### Aim of the task
Print the records again, character for character.

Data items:
- - - -

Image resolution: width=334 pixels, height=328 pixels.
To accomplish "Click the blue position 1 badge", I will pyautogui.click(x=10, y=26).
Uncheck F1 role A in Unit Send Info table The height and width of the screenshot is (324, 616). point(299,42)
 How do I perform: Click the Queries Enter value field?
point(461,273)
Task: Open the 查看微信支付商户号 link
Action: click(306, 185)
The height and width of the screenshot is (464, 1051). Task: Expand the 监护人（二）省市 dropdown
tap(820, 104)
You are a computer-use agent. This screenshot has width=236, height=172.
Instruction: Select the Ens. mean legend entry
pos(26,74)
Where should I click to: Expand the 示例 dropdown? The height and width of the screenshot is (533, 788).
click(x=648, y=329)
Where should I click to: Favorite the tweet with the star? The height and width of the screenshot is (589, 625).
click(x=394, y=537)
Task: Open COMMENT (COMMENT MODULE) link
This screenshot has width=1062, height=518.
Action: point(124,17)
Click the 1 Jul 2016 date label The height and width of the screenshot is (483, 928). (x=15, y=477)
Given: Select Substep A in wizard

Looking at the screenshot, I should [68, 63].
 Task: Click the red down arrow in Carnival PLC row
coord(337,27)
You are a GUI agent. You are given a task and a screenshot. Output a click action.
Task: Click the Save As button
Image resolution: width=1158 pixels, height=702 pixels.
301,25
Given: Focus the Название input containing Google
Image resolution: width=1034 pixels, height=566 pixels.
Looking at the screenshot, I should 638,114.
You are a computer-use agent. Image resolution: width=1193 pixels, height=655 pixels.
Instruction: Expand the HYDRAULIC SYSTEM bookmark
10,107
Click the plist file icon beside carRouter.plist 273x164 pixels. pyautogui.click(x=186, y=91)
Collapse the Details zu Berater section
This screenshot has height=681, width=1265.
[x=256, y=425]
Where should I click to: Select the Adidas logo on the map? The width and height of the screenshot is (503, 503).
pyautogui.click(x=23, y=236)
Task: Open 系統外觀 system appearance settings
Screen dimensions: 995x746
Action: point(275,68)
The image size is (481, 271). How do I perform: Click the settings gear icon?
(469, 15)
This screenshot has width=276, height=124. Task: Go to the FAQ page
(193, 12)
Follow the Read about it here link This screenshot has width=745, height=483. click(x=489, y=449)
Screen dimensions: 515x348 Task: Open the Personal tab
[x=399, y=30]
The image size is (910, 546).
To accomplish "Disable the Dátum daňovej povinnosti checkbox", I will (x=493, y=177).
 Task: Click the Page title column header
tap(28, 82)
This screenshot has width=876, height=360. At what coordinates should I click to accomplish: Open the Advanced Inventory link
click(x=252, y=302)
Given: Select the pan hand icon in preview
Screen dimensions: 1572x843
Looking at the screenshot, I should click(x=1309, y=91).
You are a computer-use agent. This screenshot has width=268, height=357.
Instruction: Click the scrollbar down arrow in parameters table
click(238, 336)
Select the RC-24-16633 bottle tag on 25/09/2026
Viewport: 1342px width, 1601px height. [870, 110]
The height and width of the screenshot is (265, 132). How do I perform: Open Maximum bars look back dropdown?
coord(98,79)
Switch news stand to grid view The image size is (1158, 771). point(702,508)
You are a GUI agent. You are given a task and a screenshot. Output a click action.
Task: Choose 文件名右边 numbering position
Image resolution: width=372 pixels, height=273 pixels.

- - - -

### Your solution
Image resolution: width=334 pixels, height=328 pixels.
To accomplish "Click the blue position 1 badge", I will pyautogui.click(x=10, y=26).
Uncheck F1 role A in Unit Send Info table The height and width of the screenshot is (324, 616). point(299,42)
 How do I perform: Click the Queries Enter value field?
point(461,273)
Task: Open the 查看微信支付商户号 link
Action: click(306, 185)
The height and width of the screenshot is (464, 1051). Task: Expand the 监护人（二）省市 dropdown
tap(820, 104)
You are a computer-use agent. This screenshot has width=236, height=172.
Instruction: Select the Ens. mean legend entry
pos(26,74)
Where should I click to: Expand the 示例 dropdown? The height and width of the screenshot is (533, 788).
click(x=648, y=329)
Where should I click to: Favorite the tweet with the star? The height and width of the screenshot is (589, 625).
click(x=394, y=537)
Task: Open COMMENT (COMMENT MODULE) link
This screenshot has width=1062, height=518.
Action: point(124,17)
Click the 1 Jul 2016 date label The height and width of the screenshot is (483, 928). (x=15, y=477)
Given: Select Substep A in wizard

Looking at the screenshot, I should [68, 63].
 Task: Click the red down arrow in Carnival PLC row
coord(337,27)
You are a GUI agent. You are given a task and a screenshot. Output a click action.
Task: Click the Save As button
Image resolution: width=1158 pixels, height=702 pixels.
301,25
Given: Focus the Название input containing Google
Image resolution: width=1034 pixels, height=566 pixels.
Looking at the screenshot, I should 638,114.
You are a computer-use agent. Image resolution: width=1193 pixels, height=655 pixels.
Instruction: Expand the HYDRAULIC SYSTEM bookmark
10,107
Click the plist file icon beside carRouter.plist 273x164 pixels. pyautogui.click(x=186, y=91)
Collapse the Details zu Berater section
This screenshot has height=681, width=1265.
[x=256, y=425]
Where should I click to: Select the Adidas logo on the map? The width and height of the screenshot is (503, 503).
pyautogui.click(x=23, y=236)
Task: Open 系統外觀 system appearance settings
Screen dimensions: 995x746
Action: point(275,68)
The image size is (481, 271). How do I perform: Click the settings gear icon?
(469, 15)
This screenshot has width=276, height=124. Task: Go to the FAQ page
(193, 12)
Follow the Read about it here link This screenshot has width=745, height=483. click(x=489, y=449)
Screen dimensions: 515x348 Task: Open the Personal tab
[x=399, y=30]
The image size is (910, 546).
To accomplish "Disable the Dátum daňovej povinnosti checkbox", I will (x=493, y=177).
 Task: Click the Page title column header
tap(28, 82)
This screenshot has width=876, height=360. At what coordinates should I click to accomplish: Open the Advanced Inventory link
click(x=252, y=302)
Given: Select the pan hand icon in preview
Screen dimensions: 1572x843
Looking at the screenshot, I should click(x=1309, y=91).
You are a computer-use agent. This screenshot has width=268, height=357.
Instruction: Click the scrollbar down arrow in parameters table
click(238, 336)
Select the RC-24-16633 bottle tag on 25/09/2026
Viewport: 1342px width, 1601px height. [870, 110]
The height and width of the screenshot is (265, 132). How do I perform: Open Maximum bars look back dropdown?
coord(98,79)
Switch news stand to grid view The image size is (1158, 771). point(702,508)
You are a GUI agent. You are given a task and a screenshot. Output a click action.
Task: Choose 文件名右边 numbering position
Image resolution: width=372 pixels, height=273 pixels.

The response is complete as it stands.